Filha de ferroviários, tinha a menina 11 ou 12 anos na década de 60, cursava o 1º ano ginasial, orgulhosamente trajava seu uniforme escolar e na entrada da aula ouvia atentamente e se emocionava com o Hino Nacional, e amava arduamente seu país. Esta menina, sempre atenta às dificuldades de seus pais, tinha nove irmãos, os ouviu dizerem que seria debitado dos seus salários um dia de serviço para pagamento de dívida brasileira e que isso faria muita falta no orçamento doméstico. Neste mesmo tempo os governantes lançaram uma campanha pedindo aos brasileiros que doassem ouro para o bem do Brasil. Diante de tal proposta, essa menina que possuía apenas uma correntinha de ouro, presente de sua mãe, se comoveu, enfrentou a fila e doou sua única joia, pois orgulhava-se de seu país, recebeu em troca um anel de latão com os dizeres: “Dei ouro para o bem do Brasil”, que ostentava orgulhosamente até ele se enferrujar. Esta menina cresceu se tornou mulher, mãe, avó e continua a amar seu país, pois tem noção que a pátria amada é um berço esplêndido com suas matas, florestas, suas grandezas e suas riquezas, mas se entristece por ser governada por políticos corruptos que se esquecem do povo sofrido, sem esperanças e sem trabalho. O cenário político é caótico e decepcionante.

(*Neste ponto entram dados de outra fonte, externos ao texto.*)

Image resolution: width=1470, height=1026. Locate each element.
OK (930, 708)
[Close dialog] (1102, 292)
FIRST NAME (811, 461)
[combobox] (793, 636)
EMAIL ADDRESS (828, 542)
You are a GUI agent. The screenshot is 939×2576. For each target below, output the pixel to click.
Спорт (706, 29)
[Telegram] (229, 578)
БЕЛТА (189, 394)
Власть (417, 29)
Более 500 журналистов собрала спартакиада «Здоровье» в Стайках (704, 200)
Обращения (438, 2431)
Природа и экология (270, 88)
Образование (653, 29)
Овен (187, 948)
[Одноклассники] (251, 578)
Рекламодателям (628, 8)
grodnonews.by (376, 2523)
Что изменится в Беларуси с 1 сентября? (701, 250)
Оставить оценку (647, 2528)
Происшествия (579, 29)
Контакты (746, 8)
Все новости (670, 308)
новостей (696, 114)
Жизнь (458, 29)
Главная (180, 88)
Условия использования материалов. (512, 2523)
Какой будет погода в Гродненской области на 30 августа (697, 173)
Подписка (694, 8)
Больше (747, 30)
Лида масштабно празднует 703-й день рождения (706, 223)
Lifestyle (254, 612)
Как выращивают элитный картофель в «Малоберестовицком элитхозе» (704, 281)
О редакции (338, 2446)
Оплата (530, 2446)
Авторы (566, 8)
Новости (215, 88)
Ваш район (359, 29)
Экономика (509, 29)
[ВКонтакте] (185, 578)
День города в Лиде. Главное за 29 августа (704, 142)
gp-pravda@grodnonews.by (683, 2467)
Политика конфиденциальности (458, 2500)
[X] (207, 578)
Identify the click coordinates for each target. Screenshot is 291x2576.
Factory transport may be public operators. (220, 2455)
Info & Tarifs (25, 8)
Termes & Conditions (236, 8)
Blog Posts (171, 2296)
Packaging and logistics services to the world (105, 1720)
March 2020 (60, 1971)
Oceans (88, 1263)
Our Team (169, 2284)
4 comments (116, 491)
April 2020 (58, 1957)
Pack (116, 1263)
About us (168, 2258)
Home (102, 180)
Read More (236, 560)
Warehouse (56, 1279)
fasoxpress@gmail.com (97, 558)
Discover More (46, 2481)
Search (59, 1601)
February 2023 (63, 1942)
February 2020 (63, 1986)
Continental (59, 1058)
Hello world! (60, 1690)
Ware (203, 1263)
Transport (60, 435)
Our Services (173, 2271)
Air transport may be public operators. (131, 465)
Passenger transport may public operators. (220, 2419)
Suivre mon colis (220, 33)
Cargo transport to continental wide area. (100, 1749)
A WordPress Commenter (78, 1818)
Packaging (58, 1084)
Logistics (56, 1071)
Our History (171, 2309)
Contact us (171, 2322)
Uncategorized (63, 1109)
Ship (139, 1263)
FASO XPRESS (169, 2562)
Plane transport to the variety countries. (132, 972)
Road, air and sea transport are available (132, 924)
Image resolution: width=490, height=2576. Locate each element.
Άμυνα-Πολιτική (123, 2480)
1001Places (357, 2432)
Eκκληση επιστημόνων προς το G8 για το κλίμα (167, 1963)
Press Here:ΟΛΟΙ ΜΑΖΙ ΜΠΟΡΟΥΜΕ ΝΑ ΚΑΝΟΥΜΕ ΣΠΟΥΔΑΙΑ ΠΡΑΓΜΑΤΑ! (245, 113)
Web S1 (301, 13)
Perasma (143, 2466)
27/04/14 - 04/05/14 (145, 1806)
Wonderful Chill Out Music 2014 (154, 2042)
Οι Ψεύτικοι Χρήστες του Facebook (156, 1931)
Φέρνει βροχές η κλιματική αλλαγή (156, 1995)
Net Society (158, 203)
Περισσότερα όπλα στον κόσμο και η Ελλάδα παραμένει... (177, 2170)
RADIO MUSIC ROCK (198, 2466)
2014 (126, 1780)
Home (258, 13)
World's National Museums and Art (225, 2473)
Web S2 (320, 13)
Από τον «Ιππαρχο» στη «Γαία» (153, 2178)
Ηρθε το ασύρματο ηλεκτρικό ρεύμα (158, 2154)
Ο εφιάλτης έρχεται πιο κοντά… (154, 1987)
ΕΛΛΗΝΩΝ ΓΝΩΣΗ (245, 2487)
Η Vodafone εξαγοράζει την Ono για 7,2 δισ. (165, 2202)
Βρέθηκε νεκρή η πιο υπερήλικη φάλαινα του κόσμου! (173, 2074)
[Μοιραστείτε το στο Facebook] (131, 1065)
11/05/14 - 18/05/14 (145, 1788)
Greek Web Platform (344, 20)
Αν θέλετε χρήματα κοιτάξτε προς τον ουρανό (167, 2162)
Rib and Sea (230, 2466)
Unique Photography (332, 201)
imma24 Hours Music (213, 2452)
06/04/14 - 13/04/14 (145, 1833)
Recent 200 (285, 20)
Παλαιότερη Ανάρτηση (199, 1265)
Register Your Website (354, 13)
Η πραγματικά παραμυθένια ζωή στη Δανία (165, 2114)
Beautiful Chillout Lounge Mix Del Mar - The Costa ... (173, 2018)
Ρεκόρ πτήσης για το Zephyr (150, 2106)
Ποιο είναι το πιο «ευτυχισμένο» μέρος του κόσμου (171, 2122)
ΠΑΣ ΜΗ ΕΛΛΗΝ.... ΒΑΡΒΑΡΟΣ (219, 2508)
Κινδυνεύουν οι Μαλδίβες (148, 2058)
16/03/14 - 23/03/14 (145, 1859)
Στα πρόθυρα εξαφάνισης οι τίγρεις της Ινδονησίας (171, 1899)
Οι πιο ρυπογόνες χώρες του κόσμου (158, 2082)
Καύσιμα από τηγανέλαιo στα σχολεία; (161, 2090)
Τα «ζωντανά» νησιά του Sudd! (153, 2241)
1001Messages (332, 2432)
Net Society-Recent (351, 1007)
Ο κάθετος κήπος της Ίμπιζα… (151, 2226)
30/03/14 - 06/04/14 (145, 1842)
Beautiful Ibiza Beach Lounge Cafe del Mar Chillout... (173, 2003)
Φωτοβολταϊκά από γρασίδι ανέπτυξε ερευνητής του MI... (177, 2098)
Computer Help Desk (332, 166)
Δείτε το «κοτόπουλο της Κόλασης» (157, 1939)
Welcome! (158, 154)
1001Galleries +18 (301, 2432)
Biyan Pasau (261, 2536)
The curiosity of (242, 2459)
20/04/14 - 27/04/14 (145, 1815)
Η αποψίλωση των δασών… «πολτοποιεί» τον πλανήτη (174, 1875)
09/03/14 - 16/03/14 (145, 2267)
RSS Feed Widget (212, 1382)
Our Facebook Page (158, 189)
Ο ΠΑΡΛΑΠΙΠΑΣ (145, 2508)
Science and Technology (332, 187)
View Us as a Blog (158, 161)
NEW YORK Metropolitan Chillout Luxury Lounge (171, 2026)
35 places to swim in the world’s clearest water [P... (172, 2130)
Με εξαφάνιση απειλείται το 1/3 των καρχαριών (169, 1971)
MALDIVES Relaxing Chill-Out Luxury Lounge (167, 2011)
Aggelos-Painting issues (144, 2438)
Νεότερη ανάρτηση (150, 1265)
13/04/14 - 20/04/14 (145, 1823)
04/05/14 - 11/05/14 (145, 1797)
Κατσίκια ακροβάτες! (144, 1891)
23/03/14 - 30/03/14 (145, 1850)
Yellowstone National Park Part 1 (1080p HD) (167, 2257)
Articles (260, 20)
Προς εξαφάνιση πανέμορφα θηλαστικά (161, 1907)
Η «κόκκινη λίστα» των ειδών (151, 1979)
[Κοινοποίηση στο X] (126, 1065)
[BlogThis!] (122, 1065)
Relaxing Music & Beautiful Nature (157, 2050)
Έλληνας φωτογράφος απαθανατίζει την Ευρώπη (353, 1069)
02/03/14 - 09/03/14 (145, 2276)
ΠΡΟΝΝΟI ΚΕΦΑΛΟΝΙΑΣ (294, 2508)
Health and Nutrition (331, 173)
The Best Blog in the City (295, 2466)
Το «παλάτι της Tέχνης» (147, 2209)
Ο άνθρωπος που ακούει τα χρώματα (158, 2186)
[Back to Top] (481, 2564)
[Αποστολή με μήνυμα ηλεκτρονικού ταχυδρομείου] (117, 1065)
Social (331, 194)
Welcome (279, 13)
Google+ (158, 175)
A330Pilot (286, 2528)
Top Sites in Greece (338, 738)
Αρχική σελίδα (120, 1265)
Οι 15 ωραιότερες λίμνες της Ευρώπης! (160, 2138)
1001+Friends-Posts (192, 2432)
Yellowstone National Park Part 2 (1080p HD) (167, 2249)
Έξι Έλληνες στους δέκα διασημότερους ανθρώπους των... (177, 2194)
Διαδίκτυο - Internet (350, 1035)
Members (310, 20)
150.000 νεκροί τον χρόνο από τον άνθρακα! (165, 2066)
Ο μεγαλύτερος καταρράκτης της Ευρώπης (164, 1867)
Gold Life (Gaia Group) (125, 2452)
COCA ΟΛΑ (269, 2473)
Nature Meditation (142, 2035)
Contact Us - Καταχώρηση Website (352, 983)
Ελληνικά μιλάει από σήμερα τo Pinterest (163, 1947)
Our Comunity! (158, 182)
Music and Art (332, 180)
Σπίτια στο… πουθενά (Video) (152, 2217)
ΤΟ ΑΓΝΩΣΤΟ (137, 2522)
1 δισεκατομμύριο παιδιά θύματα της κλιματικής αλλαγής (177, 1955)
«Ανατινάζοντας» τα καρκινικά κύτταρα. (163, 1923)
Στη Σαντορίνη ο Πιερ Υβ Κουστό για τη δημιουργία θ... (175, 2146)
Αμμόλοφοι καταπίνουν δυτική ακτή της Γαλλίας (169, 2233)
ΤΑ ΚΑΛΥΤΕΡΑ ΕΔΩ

Essa mulher, antes menina, sou eu, Márcia, que não entende de política, não tem formação acadêmica, mas entende de honestidade, de caráter, de dificuldades e de temor a Deus, e continua a sentir orgulho de seu país, e ficaria feliz se pudesse transmitir esse orgulho aos seus filhos e netos. E a pergunta é a você, leitor/eleitor brasileiro: você doaria ou incentivaria seus filhos a doarem ouro para o bem do Brasil nos dias de hoje?
P.S. Ainda me emociono com o Hino brasileiro, mas me sinto decepcionada e me pergunto que rumos o Brasil reserva para jovens e crianças desta Pátria tão amada.